Teachers feel police stepped over the line with pro-U.S. comic
Stars and Stripes August 24, 2009
SEOUL — South Korean police plan to distribute a comic book this fall aimed at changing the minds of elementary and middle school students who admire North Korean leader Kim Jong Il and want the U.S. military to leave their country.
The move is condemned by a leading teachers union as a return to the country’s dictatorship past.
"The police must not be a political organization," said Eom Min-yong, a spokesman for the Korea Teachers and Education Workers Union, who claims police are misusing their authority to gain favor with President Lee Myung-bak. The union represents about 18 percent of South Korea’s teachers.
The 52-page book will say that North Korea’s nuclear program and possible reunification under Kim’s communist regime threaten the South, Korean National Police spokesman Kim Ki-tai said.
KNP decided to publish the book after observing a "shocking" trend of anti-Americanism among young bloggers, he said. The police randomly monitor blog sites, paying special attention to those that are considered a threat to national security.
"It aims to straighten out the distorted ideas about reunification and national security among young teenagers," Kim Ki-tai said, adding that none of the students who wrote the blogs have been arrested.

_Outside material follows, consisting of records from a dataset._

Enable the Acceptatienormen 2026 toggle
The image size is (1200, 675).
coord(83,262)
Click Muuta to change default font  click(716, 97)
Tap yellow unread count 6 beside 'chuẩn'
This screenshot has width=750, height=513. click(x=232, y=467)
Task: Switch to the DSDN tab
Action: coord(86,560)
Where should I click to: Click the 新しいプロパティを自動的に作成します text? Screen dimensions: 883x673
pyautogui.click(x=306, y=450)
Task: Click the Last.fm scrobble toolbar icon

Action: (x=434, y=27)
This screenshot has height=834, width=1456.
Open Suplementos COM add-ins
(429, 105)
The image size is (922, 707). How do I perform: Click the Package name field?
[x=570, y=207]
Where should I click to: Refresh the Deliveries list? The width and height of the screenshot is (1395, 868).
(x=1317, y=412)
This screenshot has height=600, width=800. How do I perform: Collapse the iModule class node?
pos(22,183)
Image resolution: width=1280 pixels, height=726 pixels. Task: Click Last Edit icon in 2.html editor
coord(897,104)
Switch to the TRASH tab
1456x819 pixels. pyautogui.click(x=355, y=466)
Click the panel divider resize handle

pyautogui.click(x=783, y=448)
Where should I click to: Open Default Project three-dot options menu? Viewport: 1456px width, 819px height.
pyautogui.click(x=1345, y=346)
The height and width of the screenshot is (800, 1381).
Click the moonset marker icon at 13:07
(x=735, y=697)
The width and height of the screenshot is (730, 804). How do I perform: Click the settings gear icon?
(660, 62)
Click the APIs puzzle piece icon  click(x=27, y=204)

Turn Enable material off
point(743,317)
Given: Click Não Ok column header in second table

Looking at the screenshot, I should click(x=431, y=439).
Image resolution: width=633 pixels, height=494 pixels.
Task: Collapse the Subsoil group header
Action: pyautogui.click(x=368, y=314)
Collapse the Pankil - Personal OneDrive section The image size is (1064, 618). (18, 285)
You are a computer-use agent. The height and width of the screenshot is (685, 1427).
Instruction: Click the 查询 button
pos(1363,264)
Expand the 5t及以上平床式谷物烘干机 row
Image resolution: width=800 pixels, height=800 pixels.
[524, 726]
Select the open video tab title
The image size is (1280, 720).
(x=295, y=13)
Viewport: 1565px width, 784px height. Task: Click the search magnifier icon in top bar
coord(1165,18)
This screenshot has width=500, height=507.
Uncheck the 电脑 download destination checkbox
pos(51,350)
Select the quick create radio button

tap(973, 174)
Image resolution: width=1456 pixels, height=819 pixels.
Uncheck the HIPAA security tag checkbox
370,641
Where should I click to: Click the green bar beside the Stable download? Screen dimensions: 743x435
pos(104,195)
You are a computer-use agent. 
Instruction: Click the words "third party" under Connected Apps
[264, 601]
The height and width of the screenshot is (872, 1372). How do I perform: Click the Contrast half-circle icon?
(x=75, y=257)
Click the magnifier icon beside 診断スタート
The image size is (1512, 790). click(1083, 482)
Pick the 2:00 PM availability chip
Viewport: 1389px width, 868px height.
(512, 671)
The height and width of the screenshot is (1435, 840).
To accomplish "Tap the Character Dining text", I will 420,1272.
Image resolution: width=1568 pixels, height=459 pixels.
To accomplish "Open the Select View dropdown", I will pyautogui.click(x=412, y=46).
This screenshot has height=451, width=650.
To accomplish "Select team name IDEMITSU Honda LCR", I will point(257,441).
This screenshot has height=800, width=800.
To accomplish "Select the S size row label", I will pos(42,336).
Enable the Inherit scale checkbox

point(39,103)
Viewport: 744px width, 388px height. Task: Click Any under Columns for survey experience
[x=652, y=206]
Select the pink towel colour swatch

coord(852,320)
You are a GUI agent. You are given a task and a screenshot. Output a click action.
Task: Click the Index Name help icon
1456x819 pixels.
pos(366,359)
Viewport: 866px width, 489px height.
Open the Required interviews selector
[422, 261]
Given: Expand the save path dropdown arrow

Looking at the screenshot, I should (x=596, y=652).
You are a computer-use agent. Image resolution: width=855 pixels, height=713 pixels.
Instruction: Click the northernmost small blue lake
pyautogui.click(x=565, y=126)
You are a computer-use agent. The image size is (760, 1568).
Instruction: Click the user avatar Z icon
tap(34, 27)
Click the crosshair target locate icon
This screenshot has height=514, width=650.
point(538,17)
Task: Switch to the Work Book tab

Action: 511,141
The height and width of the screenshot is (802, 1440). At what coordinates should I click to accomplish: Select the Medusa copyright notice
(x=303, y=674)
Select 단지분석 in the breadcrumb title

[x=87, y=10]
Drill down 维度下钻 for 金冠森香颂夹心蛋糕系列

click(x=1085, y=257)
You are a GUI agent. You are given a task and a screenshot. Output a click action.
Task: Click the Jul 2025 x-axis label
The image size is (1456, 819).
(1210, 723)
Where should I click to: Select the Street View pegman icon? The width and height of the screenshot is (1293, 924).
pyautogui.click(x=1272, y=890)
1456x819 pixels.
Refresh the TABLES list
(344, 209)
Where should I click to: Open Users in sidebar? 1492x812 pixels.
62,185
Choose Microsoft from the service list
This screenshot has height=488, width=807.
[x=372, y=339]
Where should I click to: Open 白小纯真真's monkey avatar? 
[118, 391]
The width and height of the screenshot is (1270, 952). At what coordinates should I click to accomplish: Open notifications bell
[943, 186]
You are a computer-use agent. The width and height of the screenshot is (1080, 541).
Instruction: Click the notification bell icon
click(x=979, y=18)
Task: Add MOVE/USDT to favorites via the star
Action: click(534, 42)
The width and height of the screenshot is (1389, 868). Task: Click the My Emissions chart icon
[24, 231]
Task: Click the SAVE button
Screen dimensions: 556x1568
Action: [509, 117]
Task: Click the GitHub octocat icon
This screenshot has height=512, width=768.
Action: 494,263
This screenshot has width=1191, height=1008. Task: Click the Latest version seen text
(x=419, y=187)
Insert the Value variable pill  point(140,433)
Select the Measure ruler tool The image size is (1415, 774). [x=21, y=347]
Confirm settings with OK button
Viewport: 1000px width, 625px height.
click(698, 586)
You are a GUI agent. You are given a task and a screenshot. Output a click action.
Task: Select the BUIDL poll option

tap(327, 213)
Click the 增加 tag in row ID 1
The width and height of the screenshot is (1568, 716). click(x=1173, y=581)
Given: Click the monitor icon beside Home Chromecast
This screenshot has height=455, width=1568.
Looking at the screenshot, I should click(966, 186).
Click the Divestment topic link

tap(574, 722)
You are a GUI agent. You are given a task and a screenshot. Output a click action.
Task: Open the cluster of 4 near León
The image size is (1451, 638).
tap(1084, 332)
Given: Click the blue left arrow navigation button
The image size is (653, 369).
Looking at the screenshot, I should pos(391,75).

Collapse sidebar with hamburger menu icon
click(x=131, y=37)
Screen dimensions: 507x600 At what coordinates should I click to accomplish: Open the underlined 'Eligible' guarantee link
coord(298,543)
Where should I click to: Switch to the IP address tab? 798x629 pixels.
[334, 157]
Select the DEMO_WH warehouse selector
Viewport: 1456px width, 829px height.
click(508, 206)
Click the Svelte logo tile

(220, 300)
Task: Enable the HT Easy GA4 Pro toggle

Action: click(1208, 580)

About 150,000 copies of the booklet, targeting students in grades four through nine, will be distributed to classrooms across the country. The project will cost 75 million won, or about $60,000, and the money will come from the police budget.
Statistics showing that South Korean youth know little about their country’s relationships with the North and the United States also persuaded KNP to publish the comic book.
One survey, conducted by the Ministry of Public Administration and Security, found that less than 49 percent of middle and high school students knew that North Korea invaded South Korea. Only 43 percent could name the year the war began (1950), and 64 percent said the likelihood of North Korea invading the South was low.
Kim Ki-tai said North Korea’s recent missile launches and nuclear test alarmed expats more than South Koreans. Many South Koreans blame the U.S. for preventing reunification between the two Koreas, he said.
"People feel a lot closer to North Korea — that they are not our enemy but our compatriots who are poor and in need of help," he said.
Sympathy for North Korea among South Korean youth has been a worrisome trend for educators. In 2004, more cadets at the Korea Military Academy — similar to the U.S. Military Academy at West Point — identified the U.S. as South Korea’s biggest threat than the number who named North Korea. The academy cut its boot camp from six to four weeks, allotting the extra two weeks for classes on South Korean history and the country’s relationship with the United States.
The classes are still held, though the academy doesn’t have data about current students’ views on North Korea, a KMA spokeswoman said.
Eom said police officers should let education professionals decide what material is distributed to students.
He also said that schools should focus on reunification and reconciliation, not on criticizing communism and North Korea.
Police will meet this week with Ministry of Education officials to discuss the book, which the union’s Web site says will likely end up on display in the library instead of being used in the classroom.
The Web site also says police might be overstepping their bounds and turning the country into a military regime — an area of particular sensitivity to South Koreans, because the country was ruled by a series of autocratic leaders after the Korean War through the early 1990s.
The KNP is also producing a 10-minute film warning of the North Korean threat to national security. The film will be released late this year and will be shown in subways, on the electric billboards on high-rise buildings and on public television stations, Kim Ki-tai said.